The service was filled with moments that brought tears to my eyes and reminded me of the reasons I'm here in the first place... People were saying their prayers out-loud all at the same time, beautiful testimonies were shared, songs were being sung from the heart, and I was listening intently to understand every word in Romanian...For the first time in a long time, I could feel the Lord tugging and stretching my faith and spiritual self. I haven't been spending time in the Word or in prayer like I should, but today I felt like God was speaking to me and telling me he knew I'd come back in full force sooner or later. And that's just what I did.

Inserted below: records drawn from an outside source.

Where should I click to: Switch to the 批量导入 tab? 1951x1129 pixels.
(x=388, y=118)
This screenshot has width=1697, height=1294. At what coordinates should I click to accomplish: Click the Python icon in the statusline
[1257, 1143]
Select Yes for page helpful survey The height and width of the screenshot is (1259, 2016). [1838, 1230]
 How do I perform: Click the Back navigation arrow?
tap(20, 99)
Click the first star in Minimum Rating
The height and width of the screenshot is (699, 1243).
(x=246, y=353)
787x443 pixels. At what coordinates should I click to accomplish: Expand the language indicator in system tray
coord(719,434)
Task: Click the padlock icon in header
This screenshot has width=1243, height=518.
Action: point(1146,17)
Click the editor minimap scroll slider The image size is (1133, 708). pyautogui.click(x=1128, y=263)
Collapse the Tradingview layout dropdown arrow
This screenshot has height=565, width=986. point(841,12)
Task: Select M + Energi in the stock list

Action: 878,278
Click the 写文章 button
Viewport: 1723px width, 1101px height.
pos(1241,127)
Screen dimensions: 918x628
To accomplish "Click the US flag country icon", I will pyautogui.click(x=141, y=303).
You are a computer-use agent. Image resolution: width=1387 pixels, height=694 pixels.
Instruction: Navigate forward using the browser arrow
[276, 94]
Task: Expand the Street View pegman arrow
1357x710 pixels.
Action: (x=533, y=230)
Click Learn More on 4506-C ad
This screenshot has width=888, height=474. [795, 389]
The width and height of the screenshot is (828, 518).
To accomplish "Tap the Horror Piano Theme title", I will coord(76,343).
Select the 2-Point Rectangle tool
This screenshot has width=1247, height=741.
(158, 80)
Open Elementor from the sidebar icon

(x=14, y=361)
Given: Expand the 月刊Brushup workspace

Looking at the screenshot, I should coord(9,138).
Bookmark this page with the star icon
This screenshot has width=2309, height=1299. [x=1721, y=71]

After the wonderful morning service, the group of us went back to Buckner and had lunch. We shared stories and devotion time before beginning to organize afternoon activities. It's been so long since I have been surrounded by a group of believers that I just listened and pondered who I have become over the past two years. The afternoon activities were back in the church, and it was there that I found how at home I feel in Tarnaveni and speaking Romanian. We sang songs together, shared lots of laughs, and made some hats as an arts&crafts activity. I had a blast! I had a feeling I want to have everyday...where I can feel God's light shining and his work being done through me. The hugs, smiles, high fives, and giggles I received from the kids sparked my soul in a way I haven't experienced in a while. I love the Peace Corps, but I've gotten in a routine of serving others which has resulted in dwindled excitement during and from each experience. I will look back on my time here in Romania with fondness for the rest of my life, but there are moments, like today, that will be highlighted in the slideshow and stories that float within my memory.
God. Is. Great.
A thought to leave you with--this is a quotation from the book Wild Goose Chase by Mark Batterson
"When God puts a passion in your heart, whether it is relieving starvation in Africa or educating children in the inner city or making movies with redemptive messages, that God-ordained passion becomes your responsibility. And you have a choice to make."